Talking about Cryptodevices... which one?

Matthias-Christian Ott ott at mirix.org
Wed Feb 4 21:44:56 CET 2015


On 2015-02-03 20:43, Werner Koch wrote:
> On Sun, 25 Jan 2015 17:31, ott at mirix.org said:
> 
>> I don't think that such discussion belongs on this mailing list but I
> 
> I think such a discussion is important and belongs here.  I see no

If I remember correctly, that statement refers to speculations about
backdoors that were speculated to be implanted or exploited by
intelligence agencies.

You speculated that Rainer SCT might cooperate with the German
intelligence agency BND. You gave the following reason for your
suspicion: "microcontrollers are smaller and writing malware for them is
harder". You know much better than me that just because a
microcontroller is smaller it doesn't mean that it is hard to exploit it
by uploading modified firmware. In fact the scenario you mentioned,
saving the PIN, could probably be implemented with just a few hundred
additional instructions. Moreover, Rainer SCT is not the only German
vendor that has firmware that can be updated: SCM PC-Card also allows
the firmware of its SPR532 card reader to be updated from the USB host.
You construct the same story for SCM PC-Card and more broadly any other
proprietary hardware or software. There are enough examples of vendors
that introduced government backdoors in their proprietary products to
come to the conclusion that it is probably not a good idea to use
proprietary software or hardware if your threat model includes
government backdoors and you want to defend against them (of course that
doesn't mean that it is impossible to verify that a proprietary product
does not contain a backdoor but it is unarguably a lot harder). So I
don't know how speculating that a particular vendor of proprietary
hardware and software implants backdoors in its products does move the
discussion forward.

> reason to discuss the need for 8k or even 4k keys if we neglect to
> discuss hardware or malware based attacks.  In fact the immediate need
> for very large keys is mostly an academic exercise while the latter are
> real threats.

I mostly agree with you here and I think what has been revealed over the
last years confirms your statement. But will a smartcard solve the
problem that the host computer might be infected with malware? I don't
think so but invite you to proof me wrong. I think that sandboxing
mechanisms like SELinux, AppArmor, grsecurity, seccomp etc. would help
more to not let the computer become infected in the first place. I would
like to give the following example to prove/illustrate this:

Suppose that your web browser has an exploitable security vulnerability,
you visit a website that manages to execute code on your computer and
that code wants to steal your OpenPGP key. If you would run SELinux and
properly label the .gnupg folder in your home directory and your
system's GnuPG binaries, you could have prevented this attack. Without
SELinux but with a smartcard the exploit code could have controlled the
smartcard even though it might not have the smartcard's PIN and the
attacker would probably be able to do something with the key on the card
next time you want to use it. Moreover, SELinux is just a piece of
software that costs nothing and could be rolled out to millions of
computers over night whereas the smartcard costs money and requires no
additional knowledge (see for example Fedora's default SELinux policy),
whereas equipping and educating millions of users with an OpenPGP
smartcard and a reader is not trivial and inexpensive.

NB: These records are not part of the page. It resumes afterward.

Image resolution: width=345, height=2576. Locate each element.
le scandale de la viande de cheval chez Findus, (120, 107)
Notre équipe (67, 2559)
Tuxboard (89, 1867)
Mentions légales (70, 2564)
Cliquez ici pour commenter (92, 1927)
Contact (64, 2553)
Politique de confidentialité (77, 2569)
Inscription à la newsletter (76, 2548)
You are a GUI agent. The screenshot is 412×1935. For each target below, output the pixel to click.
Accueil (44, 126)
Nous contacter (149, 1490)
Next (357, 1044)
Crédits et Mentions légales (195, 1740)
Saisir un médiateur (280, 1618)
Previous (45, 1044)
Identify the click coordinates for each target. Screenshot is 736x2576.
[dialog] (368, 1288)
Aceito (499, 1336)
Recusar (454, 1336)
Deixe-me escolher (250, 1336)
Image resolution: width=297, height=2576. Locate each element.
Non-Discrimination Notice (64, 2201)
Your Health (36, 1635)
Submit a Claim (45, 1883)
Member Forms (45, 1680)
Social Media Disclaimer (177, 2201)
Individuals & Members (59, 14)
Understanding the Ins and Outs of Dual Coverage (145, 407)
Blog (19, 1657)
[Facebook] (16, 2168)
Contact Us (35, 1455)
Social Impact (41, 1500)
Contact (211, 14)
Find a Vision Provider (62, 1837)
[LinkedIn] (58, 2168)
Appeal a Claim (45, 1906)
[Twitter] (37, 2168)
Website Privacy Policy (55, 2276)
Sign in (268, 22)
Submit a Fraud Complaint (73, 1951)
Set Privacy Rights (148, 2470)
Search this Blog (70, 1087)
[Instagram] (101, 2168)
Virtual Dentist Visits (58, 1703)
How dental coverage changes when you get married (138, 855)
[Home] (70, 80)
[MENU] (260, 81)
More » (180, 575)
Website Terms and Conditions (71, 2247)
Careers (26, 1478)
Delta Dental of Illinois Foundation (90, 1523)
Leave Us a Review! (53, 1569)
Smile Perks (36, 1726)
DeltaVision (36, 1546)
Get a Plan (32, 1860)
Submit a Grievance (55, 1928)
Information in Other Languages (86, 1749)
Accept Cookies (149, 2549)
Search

There is probably a lot more to say and to consider about this whole
topic and this topic is most likely also beyond the scope of GnuPG but I
think one can look at the enterprise software market as a good example
that shows why adding hardware to an existing insecure system is not
really effective. At least as far as I know running software like IDS,
DPI firewalls, transparent/intercepting proxies, anti-virus software and
so on does not solve the problem of Microsoft Windows or application
software running on Microsoft Windows being insecure.